Piccole scosse, rumori strani, una sensazione d’insicurezza diffusa e la paura istintiva che la 917 possa decollare da un momento all’altro piuttosto che andare dritta. D’altra parte sono le stesse cose che i piloti collaudatori scrivevano sui loro rapporti alla Porsche - per anni rimasti secretati -, circa il comportamento della vettura. Quanto al motore della 917, il 12 cilindri boxer ha più coppia di quello della 512S, anche se fa molto meno rumore. Della serie, più spinta in basso, ma assai meno musica.



COME VOLEVASI DIMOSTRARE
Tirare le conclusioni di un test così esclusivo e per certi versi unico, non vuol certo dire stabilire una scala di meriti o preferenze rispetto alla Ferrari e la Porsche protagoniste della prova stessa. Non avrebbe senso e non servirebbe a nulla, anche se non potrò che conservare un gran bel ricordo dell’ergonomia della 512S a tetto bucato... Piuttosto vale la pena riconoscere con ammirazione infinita che il fascino delle due belve è intatto, a 40 anni dal loro concepimento.

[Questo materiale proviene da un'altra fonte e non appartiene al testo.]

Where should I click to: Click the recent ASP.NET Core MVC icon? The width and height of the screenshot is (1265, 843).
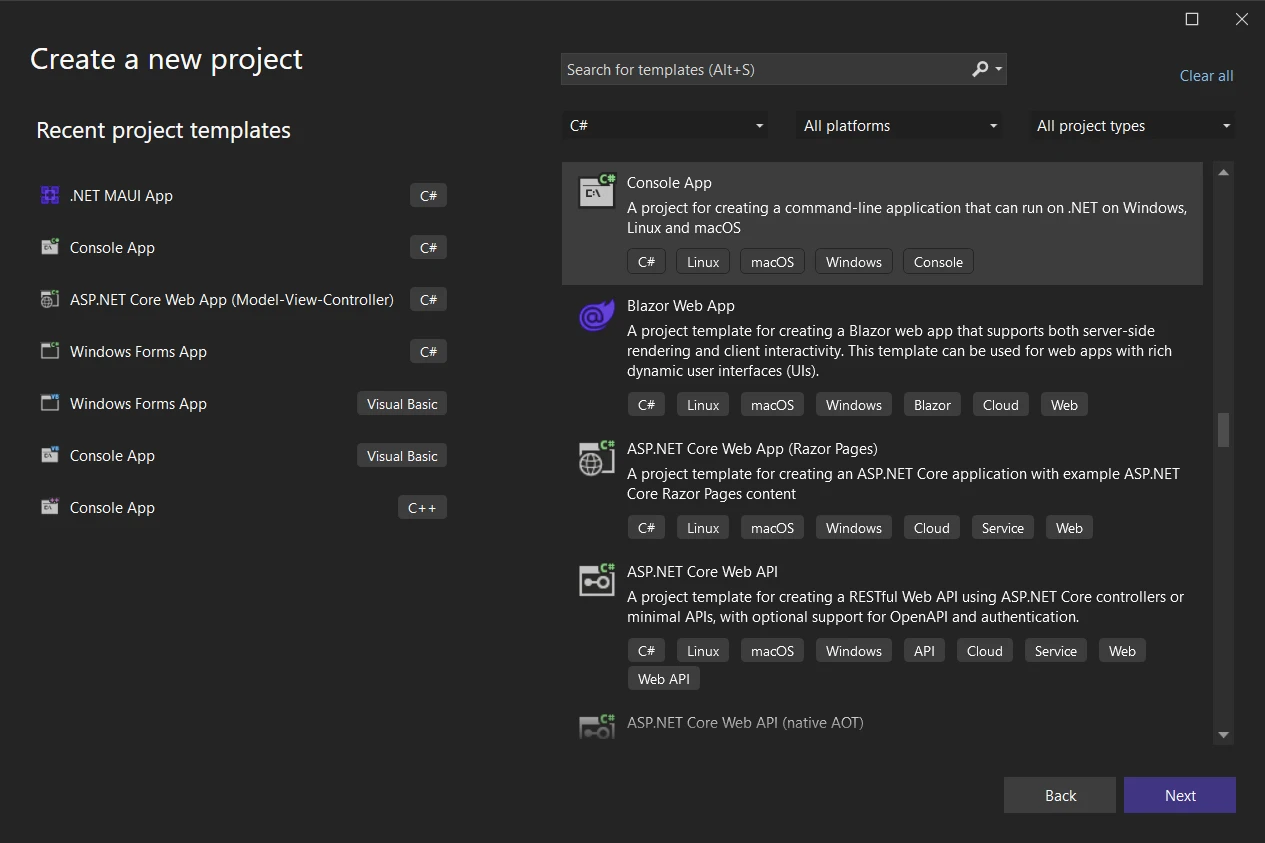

E che guidarle provando ad approssimarsi verso i loro limiti significa, oggi più di ieri, addentrarsi in una sorta di triangolo delle Bermude ricco di tranelli e insidie. Dal quale, a velocità che puntavano verso i 400 orari nella notte di Le Mans 1970-1971, potevano uscire indenni solo quei piloti di razza, dotati non solo di coraggio, ma anche d’abilità di guida, istinto e di un senso della percezione fine del limite quasi sovrumano. Uomini da leggenda per leggende di automobili, insomma, quasi a fondere ulteriormente arte, sinfonie ruggenti, tecnologia e umanità.